Sanksi Sosial, Bukan Hukuman Tambahan

Sanksi Sosial, Bukan Hukuman Tambahan
©Nastroy

Nalar Politik – Direktur INDEKS Nanang Sunandar memberi penjelasan terkait sanksi sosial kepada mantan narapidana. Melalui keterangannya di media sosial, sanksi tersebut layak dilayangkan selama tidak berisi upaya memengaruhi lembaga negara untuk memberikan hukuman tambahan bagi yang bersangkutan.

“Sah-sah saja jika masyarakat memberikan sanksi sosial secara moral kepada mantan terpidana, orang yang pernah berbuat kriminal dan telah menerima sanksi hukum atas perbuatan kriminalnya. Yang bermasalah adalah ketika sanksi sosial itu diarahkan kepada upaya untuk memengaruhi lembaga negara untuk memberikan hukuman tambahan yang tak pernah dinyatakan dalam vonis hakim,” tulis Nanang (9/11).

Dan yang terparah, menurut peneliti beraliran libertarian ini, adalah jika kemudian lembaga negara tersebut terpengaruh dan tunduk pada kemauan massa, hingga secara sadar mengeluarkan keputusan politik populis untuk menambah hukuman kepada mantan terpidana yang telah menjalani hukuman atas perbuatan kriminalnya.

Ketika lembaga negara mengambil keputusan politik untuk memberikan sanksi tambahan di luar vonis pengadilan yang telah dijalani terpidana karena sekelompok orang yang tidak puas atas vonis mendesaknya, tegas Nanang, saat itulah hukum dan peradilan kehilangan kepastian.

“Bayangkan Anda pernah ditangkap karena menggunakan narkoba. Misalnya, Anda sudah menjalani hukuman sesuai vonis, lalu tiba-tiba penegak hukum membuat edaran kepada institusi-institusi swasta agar tidak pernah menerima Anda bekerja karena Anda pernah dipidana.”

Terkait kepastian hukum, Nanang turut menjelaskan bagaimana logika hukum akan kehilangan kepastiannya ketika retorika memihak korban “coba kalau Anda/keluarga Anda yang…” dijadikan sebagai acuan untuk menambah sanksi hukum di luar keputusan pengadilan yang telah dijalani pelaku tindak pidana.

Retorika, menurutnya, dibangun di atas dan menyasar emosi orang per orang yang subjektif sifatnya. Ketika retorika digunakan sebagai argumen untuk menambah sanksi di luar vonis pengadilan, ia dapat berlaku nyaris bagi tindak pidana apa saja, tergantung tindak pidana apa yang paling tidak disukai oleh Sang Retoris—apa pun alasan ketidaksukaannya.

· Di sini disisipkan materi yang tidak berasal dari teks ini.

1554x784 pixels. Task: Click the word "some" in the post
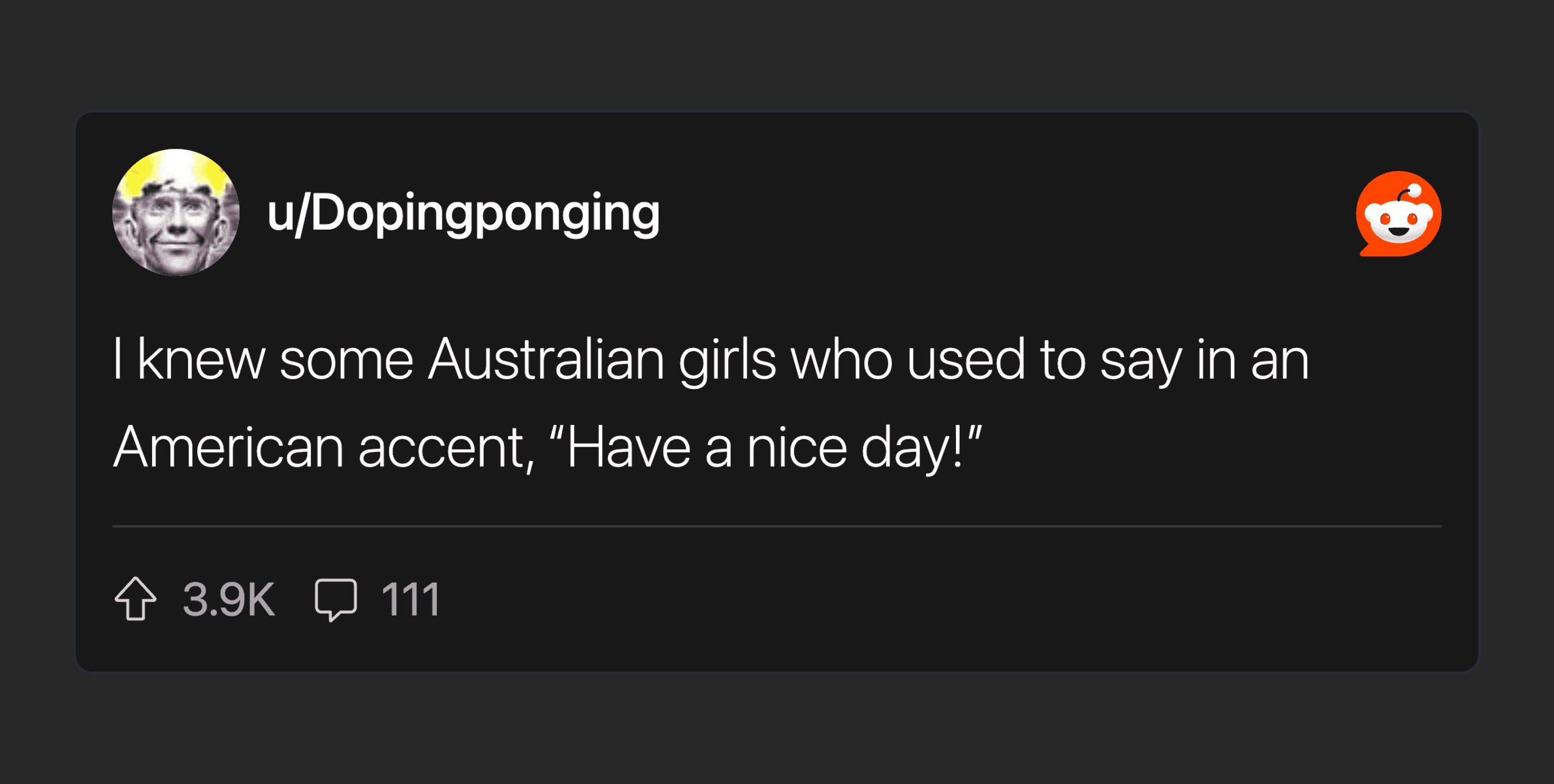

“Yang paling problem itu model mob justice. Ketika sudah ada vonis di pengadilan berkekuatan hukum tetap, diputuskan berdasarkan UU, sudah dijalani oleh pelaku tindak pidana sesuai ketentuan, tapi di belakang massa melakukan mob justice agar pelaku yang sudah menjalani sanksi hukum itu diberikan sanksi tambahan. Rusak kepastian hukum kalau begini caranya.”